*Work to do:* Report every line in the items below that contains the word "should".

*Source records:*
---+---
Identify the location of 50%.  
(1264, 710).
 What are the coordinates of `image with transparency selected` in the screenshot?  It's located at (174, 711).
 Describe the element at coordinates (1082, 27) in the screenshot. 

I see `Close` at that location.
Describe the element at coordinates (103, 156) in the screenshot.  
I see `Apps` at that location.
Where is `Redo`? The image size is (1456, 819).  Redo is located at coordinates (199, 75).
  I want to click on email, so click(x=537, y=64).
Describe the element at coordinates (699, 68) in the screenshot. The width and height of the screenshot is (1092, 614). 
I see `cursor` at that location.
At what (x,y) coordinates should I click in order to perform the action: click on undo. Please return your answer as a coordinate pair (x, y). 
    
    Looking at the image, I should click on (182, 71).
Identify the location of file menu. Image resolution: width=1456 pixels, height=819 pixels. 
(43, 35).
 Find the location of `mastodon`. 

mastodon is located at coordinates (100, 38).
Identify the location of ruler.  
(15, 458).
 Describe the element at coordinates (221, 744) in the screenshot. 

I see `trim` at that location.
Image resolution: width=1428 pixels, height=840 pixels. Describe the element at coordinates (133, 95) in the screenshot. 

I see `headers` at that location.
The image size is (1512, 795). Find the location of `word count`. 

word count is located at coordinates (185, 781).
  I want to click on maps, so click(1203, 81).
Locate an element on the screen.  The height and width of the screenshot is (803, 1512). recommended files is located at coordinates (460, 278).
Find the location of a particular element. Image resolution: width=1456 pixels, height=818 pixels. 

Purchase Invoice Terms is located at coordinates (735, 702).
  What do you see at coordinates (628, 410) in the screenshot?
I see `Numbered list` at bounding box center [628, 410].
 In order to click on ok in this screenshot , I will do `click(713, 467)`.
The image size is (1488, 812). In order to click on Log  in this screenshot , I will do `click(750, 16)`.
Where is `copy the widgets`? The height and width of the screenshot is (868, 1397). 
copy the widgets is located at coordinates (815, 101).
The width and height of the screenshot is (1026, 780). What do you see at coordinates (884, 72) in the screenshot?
---+---
*Task output:*
At what (x,y) coordinates should I click in order to perform the action: click on undo. Please return your answer as a coordinate pair (x, y). 
    Looking at the image, I should click on (182, 71).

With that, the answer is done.